Minha mãe, minha tia e eu fizemos várias tentativas de denúncia por pedofilia contra ele por anos. As duas foram muito repreendidas, tratadas como as problemáticas da família. Um grupo de irmãos do pedófilo chegou a ir até a casa de vítimas, que já eram mulheres adultas e também da família, pedindo que não testemunhassem no caso, que só foi julgado poucos anos atrás e teve sentença no ano passado.
“Quando ele tiver na cadeia, vocês vão lá levar as coisas pra ele?”, ouvi uma tia-avó dizer uma vez, em defesa do irmão, que abusou de sua própria filha.
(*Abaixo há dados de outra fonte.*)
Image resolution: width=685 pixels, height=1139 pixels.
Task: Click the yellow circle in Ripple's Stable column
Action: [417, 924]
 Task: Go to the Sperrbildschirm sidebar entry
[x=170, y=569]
Uma senhora religiosa, missionária do evangelho. Cuja a preocupação era levar o jumbo na cadeia para o irmão pedófilo.
Todavia - Todavia era a minha editora favorita. Comprei a agenda de 2025, que tem um trabalho lindo, com ilustrações da Mariana Zanetti e texto da Lilia Guerra. Um trabalho tão primoroso que só poderia ter sido feito por mulheres, eu pensei quando abri e folheei as primeiras páginas. Fiquei com o coração literário partido quando soube do episódio recente da Rádio Novelo.
Infelizmente, não fiquei surpresa. O que também não me surpreende é a dificuldade que ainda temos em entender que os homens que amamos também podem ser tóxicos, abusadores, machistas.
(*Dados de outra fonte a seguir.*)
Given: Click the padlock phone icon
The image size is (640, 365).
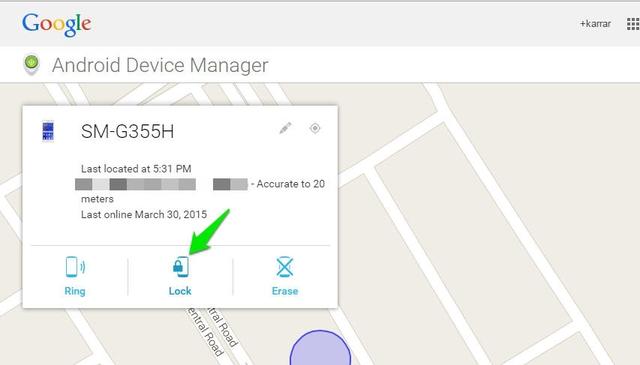Looking at the screenshot, I should coord(180,267).
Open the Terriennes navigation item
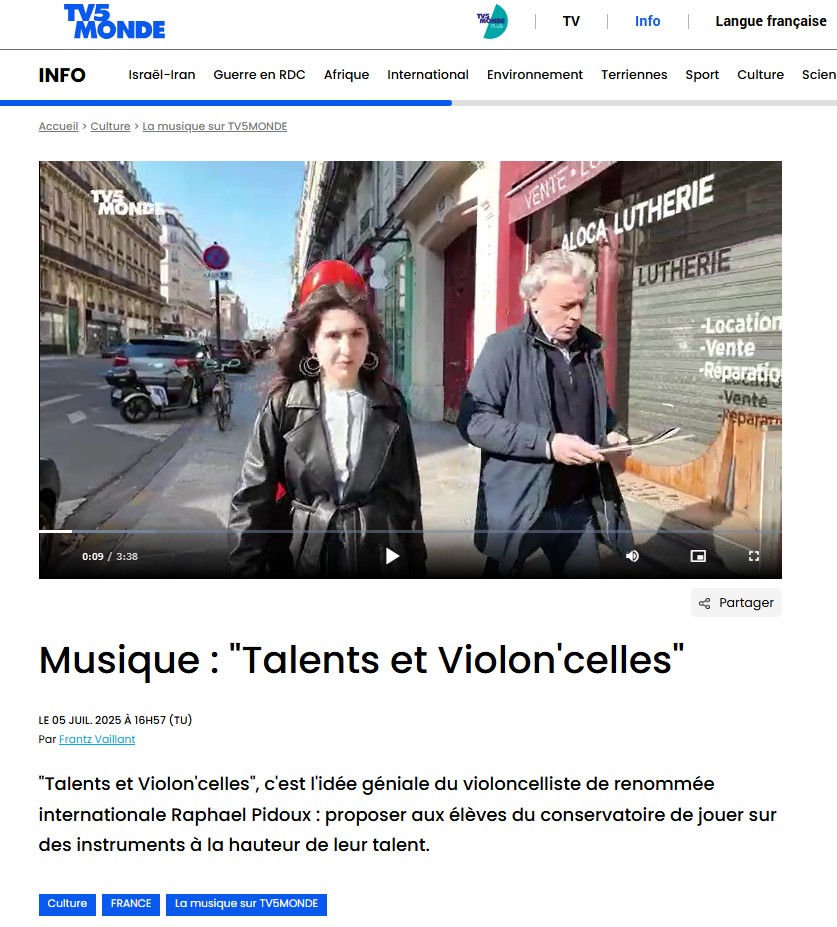 (x=634, y=74)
Nossos pais, irmãos, companheiros, amigos, tios-avôs queridos podem ter uma face que nem sempre é a que vemos. A face que eles só mostram quando estão entre outros homens, entre amigos, no grupo de machos do WhatsApp. Ou quando exercem seu poder de abuso contra outras mulheres.
Como filha de pais divorciados e uma pessoa que já passou por alguns términos de relacionamento com homens, posso dizer que é real aquela coisa de que você só conhece o seu esposo após o divórcio. Quando você deixa de ser a coisa que pertence àquele homem.
Seja como for, em relacionamentos heteronormativos, nós mulheres estamos do lado menos favorecido de uma relação de poder. E isso vale para diferentes tipos de relacionamentos afetivos. Não importa quanto um homem te ame, ou quanto você o ama, isso não muda. O que pode mudar é o comportamento dele em relação a você. Que algum dia pode ser tão ou mais ruim do que a forma com que ele já tratou outras mulheres.
Por isso, se uma mulher relata que um homem que amamos foi um bosta com ela, o mínimo que podemos fazer é ouvir. lembrar que ela e nós estamos do mesmo lado da balança no fim do dia. e tentar fugir do difícil jogo do patriarcado de usar nossa voz para defender o indefensável. Por homem de masculinidade tóxica, nem rés, nem juízas, muito menos advogadas.
"Por homem de masculinidade tóxica, nem rés, nem juízas, muito menos advogadas"!!!!!!!
Muito pertinente seu texto...
A gente só conhece o cara quando separa. Tô impressionada com a galera defendendo e aplaudindo aquele texto tenebroso e violento.